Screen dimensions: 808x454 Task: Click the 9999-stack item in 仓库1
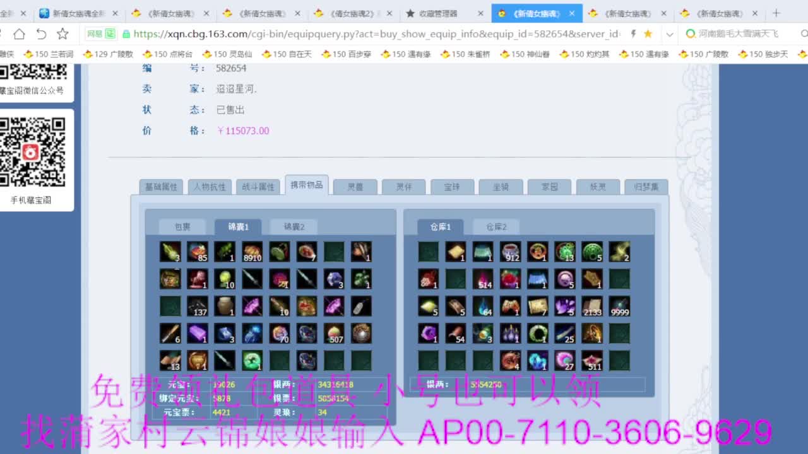click(619, 306)
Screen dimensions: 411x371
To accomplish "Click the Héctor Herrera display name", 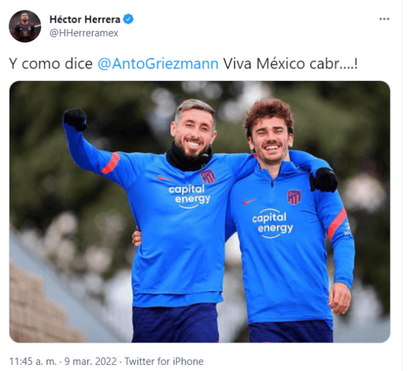I will (x=85, y=19).
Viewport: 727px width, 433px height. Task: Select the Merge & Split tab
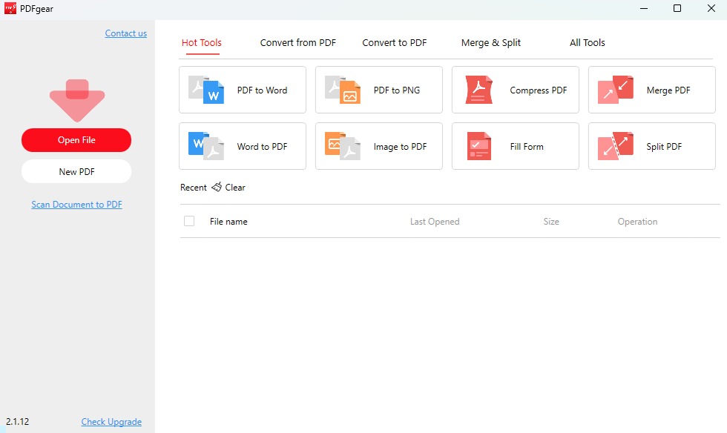[490, 42]
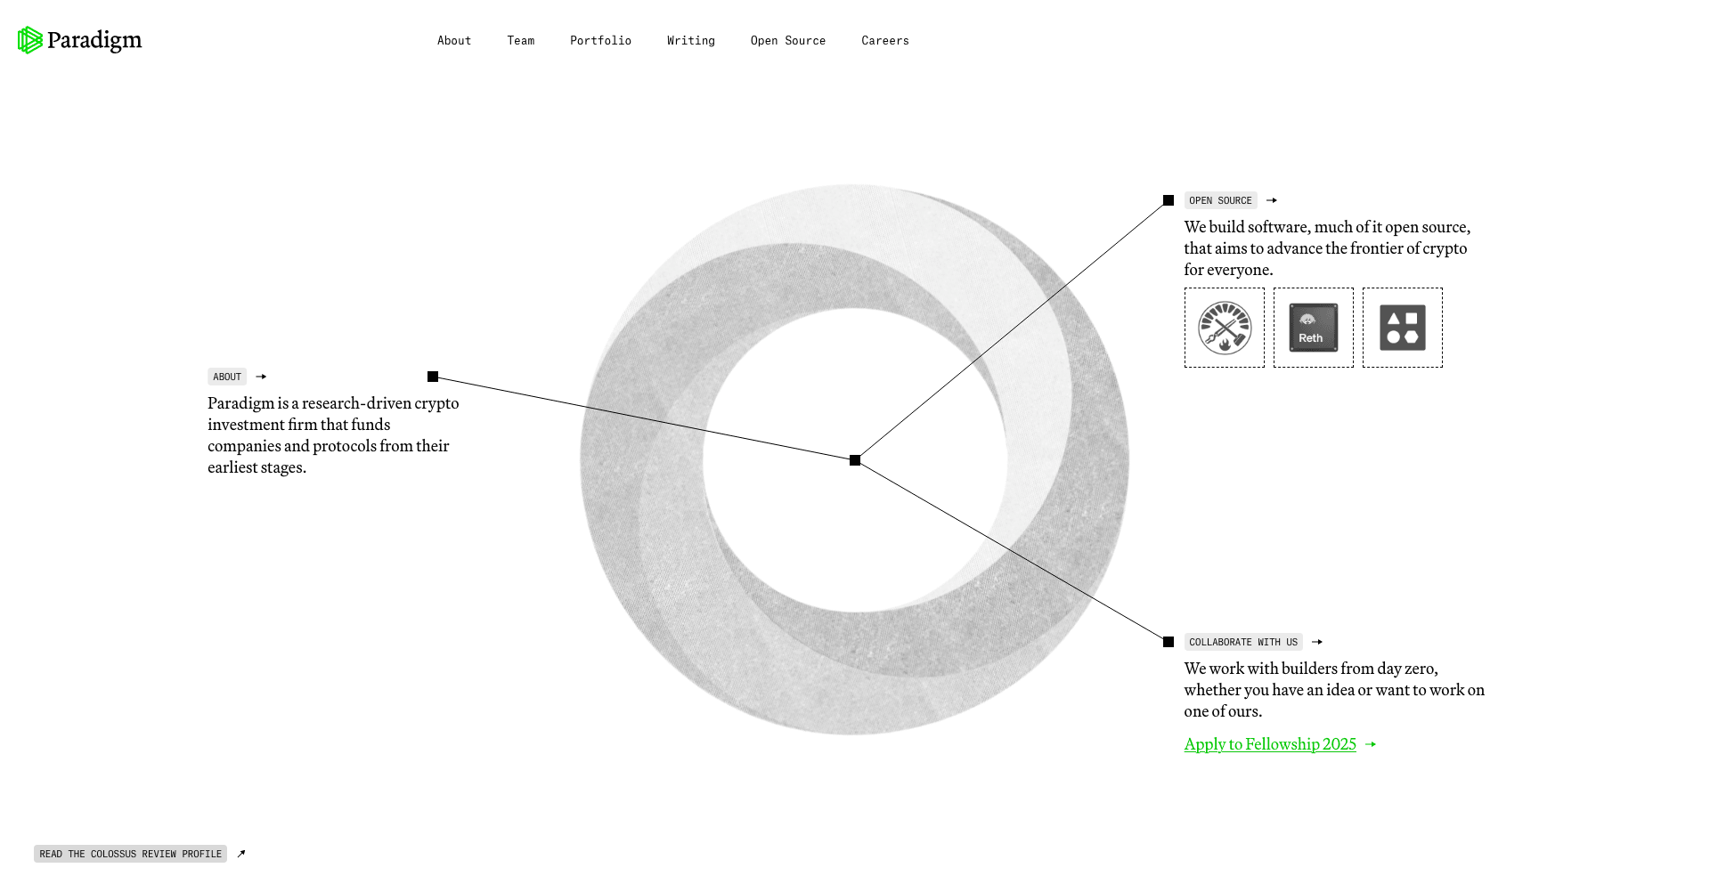The height and width of the screenshot is (884, 1710).
Task: Click the black square at the ring's center
Action: coord(855,460)
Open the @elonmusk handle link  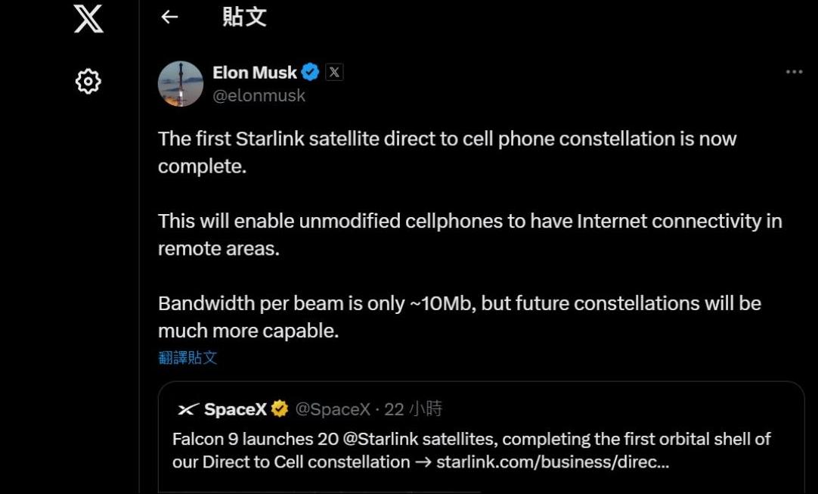pyautogui.click(x=259, y=95)
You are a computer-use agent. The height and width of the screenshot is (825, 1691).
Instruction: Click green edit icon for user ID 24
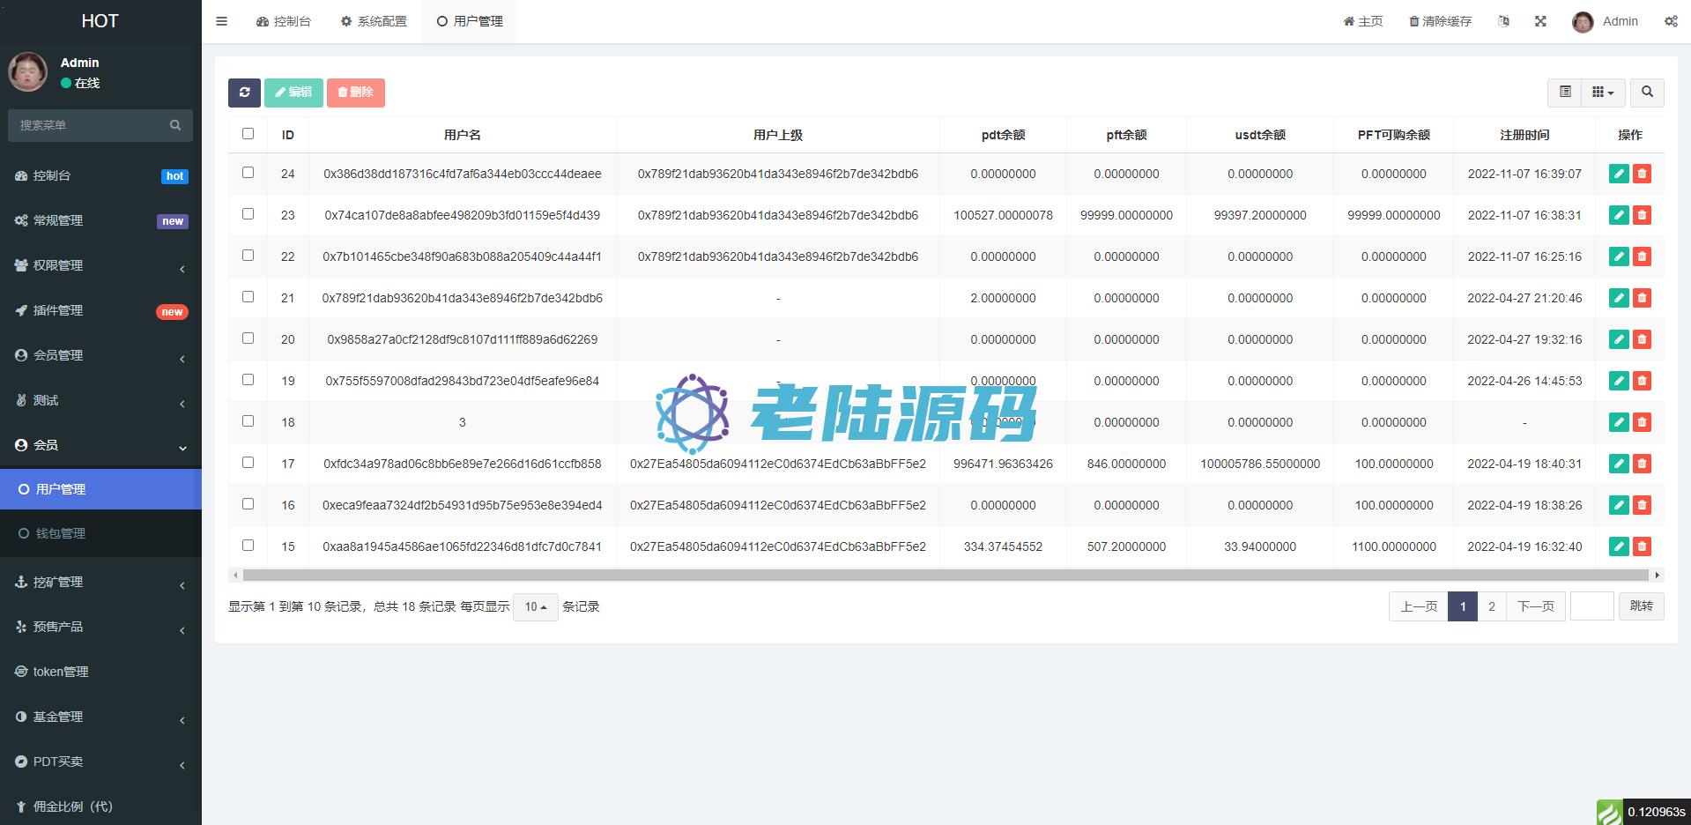(x=1618, y=174)
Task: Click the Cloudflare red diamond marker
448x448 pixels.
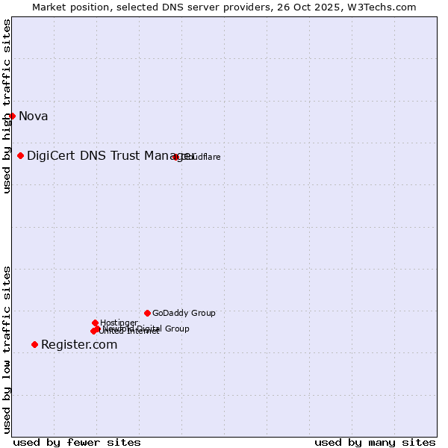Action: pyautogui.click(x=176, y=157)
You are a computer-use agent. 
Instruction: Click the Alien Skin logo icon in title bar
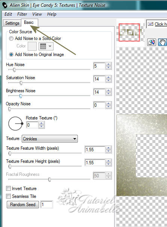click(4, 5)
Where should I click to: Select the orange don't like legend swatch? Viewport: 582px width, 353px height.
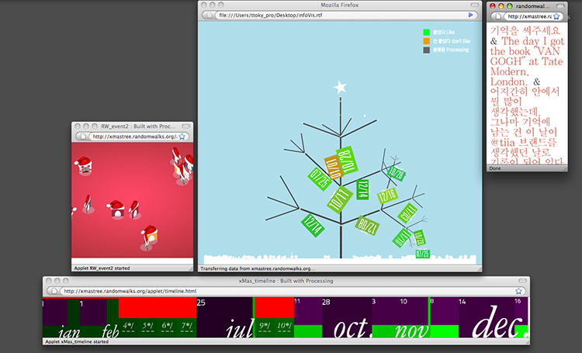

---

**WORK TO COMPLETE**
Look through the records and copy every line that has the word "computer".

**EXPECTED OUTPUT**
You are a computer-use agent. The height and width of the screenshot is (825, 1691).
You are a computer-use agent. 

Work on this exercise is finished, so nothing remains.